How to complete this task:
Please transcribe, word for word, only the lines from the one containing "The width and" through the last line of the records below, both included, and leave out every picture.

::: Available records

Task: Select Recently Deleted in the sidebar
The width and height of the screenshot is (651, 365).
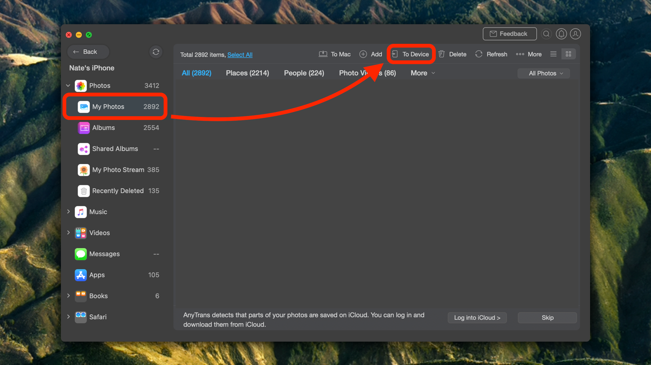Action: [118, 191]
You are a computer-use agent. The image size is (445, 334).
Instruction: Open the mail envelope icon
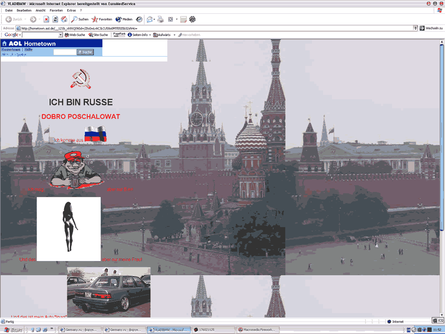pyautogui.click(x=150, y=19)
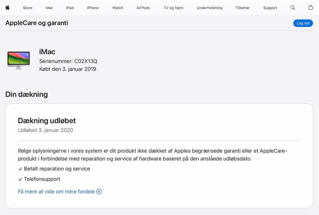
Task: Open the Mac menu item
Action: [x=49, y=8]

::::::

Completed task:
The width and height of the screenshot is (651, 365).
Action: [118, 191]
You are a computer-use agent. The image size is (445, 334).
Instruction: Open the mail envelope icon
pyautogui.click(x=150, y=19)
Task: Open the Mac menu item
Action: [x=49, y=8]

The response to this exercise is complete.